----- Working data -----
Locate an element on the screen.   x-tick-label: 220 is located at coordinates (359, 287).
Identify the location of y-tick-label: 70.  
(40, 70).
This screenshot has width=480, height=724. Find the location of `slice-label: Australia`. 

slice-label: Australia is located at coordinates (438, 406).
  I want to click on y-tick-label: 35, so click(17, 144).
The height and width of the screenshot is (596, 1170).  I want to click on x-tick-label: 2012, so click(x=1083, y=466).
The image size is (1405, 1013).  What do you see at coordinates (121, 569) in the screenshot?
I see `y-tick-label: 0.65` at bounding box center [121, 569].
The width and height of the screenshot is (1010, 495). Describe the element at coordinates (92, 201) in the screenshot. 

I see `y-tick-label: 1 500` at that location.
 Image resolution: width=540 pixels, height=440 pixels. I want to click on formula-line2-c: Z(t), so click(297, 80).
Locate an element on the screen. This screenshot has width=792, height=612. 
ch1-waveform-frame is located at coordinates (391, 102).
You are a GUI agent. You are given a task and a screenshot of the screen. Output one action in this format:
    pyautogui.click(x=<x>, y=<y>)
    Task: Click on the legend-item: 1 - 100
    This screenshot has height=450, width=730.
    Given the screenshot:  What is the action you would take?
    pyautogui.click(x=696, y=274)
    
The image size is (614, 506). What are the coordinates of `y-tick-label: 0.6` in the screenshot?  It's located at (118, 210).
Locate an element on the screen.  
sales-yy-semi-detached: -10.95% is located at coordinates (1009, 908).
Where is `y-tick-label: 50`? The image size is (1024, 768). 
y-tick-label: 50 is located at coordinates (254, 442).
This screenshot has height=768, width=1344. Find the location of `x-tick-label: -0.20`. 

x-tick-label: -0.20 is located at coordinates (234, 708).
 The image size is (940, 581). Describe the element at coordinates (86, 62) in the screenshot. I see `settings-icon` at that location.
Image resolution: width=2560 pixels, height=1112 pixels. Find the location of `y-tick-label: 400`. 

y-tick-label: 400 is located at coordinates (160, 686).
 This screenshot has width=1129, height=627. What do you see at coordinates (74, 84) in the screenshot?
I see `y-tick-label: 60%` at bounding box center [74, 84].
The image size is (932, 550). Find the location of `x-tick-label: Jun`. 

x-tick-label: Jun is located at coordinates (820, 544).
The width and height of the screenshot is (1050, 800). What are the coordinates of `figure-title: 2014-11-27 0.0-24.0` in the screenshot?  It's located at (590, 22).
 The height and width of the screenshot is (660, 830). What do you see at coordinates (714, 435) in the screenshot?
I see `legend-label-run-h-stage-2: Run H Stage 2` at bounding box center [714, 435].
-----
▸ **What you are asked to do**
Print the listing above again, line for line, with no changes.

▸ **Finished exercise**
Locate an element on the screen.   x-tick-label: 220 is located at coordinates (359, 287).
Identify the location of y-tick-label: 70.  
(40, 70).
This screenshot has width=480, height=724. Find the location of `slice-label: Australia`. 

slice-label: Australia is located at coordinates (438, 406).
  I want to click on y-tick-label: 35, so click(17, 144).
The height and width of the screenshot is (596, 1170).  I want to click on x-tick-label: 2012, so click(x=1083, y=466).
The image size is (1405, 1013).  What do you see at coordinates (121, 569) in the screenshot?
I see `y-tick-label: 0.65` at bounding box center [121, 569].
The width and height of the screenshot is (1010, 495). Describe the element at coordinates (92, 201) in the screenshot. 

I see `y-tick-label: 1 500` at that location.
 Image resolution: width=540 pixels, height=440 pixels. I want to click on formula-line2-c: Z(t), so click(297, 80).
Locate an element on the screen. This screenshot has width=792, height=612. 
ch1-waveform-frame is located at coordinates (391, 102).
You are a GUI agent. You are given a task and a screenshot of the screen. Output one action in this format:
    pyautogui.click(x=<x>, y=<y>)
    Task: Click on the legend-item: 1 - 100
    This screenshot has height=450, width=730.
    Given the screenshot:  What is the action you would take?
    pyautogui.click(x=696, y=274)
    
The image size is (614, 506). What are the coordinates of `y-tick-label: 0.6` in the screenshot?  It's located at (118, 210).
Locate an element on the screen.  
sales-yy-semi-detached: -10.95% is located at coordinates (1009, 908).
Where is `y-tick-label: 50`? The image size is (1024, 768). 
y-tick-label: 50 is located at coordinates (254, 442).
This screenshot has height=768, width=1344. Find the location of `x-tick-label: -0.20`. 

x-tick-label: -0.20 is located at coordinates (234, 708).
 The image size is (940, 581). Describe the element at coordinates (86, 62) in the screenshot. I see `settings-icon` at that location.
Image resolution: width=2560 pixels, height=1112 pixels. Find the location of `y-tick-label: 400`. 

y-tick-label: 400 is located at coordinates (160, 686).
 This screenshot has width=1129, height=627. What do you see at coordinates (74, 84) in the screenshot?
I see `y-tick-label: 60%` at bounding box center [74, 84].
The image size is (932, 550). Find the location of `x-tick-label: Jun`. 

x-tick-label: Jun is located at coordinates (820, 544).
The width and height of the screenshot is (1050, 800). What are the coordinates of `figure-title: 2014-11-27 0.0-24.0` in the screenshot?  It's located at (590, 22).
 The height and width of the screenshot is (660, 830). What do you see at coordinates (714, 435) in the screenshot?
I see `legend-label-run-h-stage-2: Run H Stage 2` at bounding box center [714, 435].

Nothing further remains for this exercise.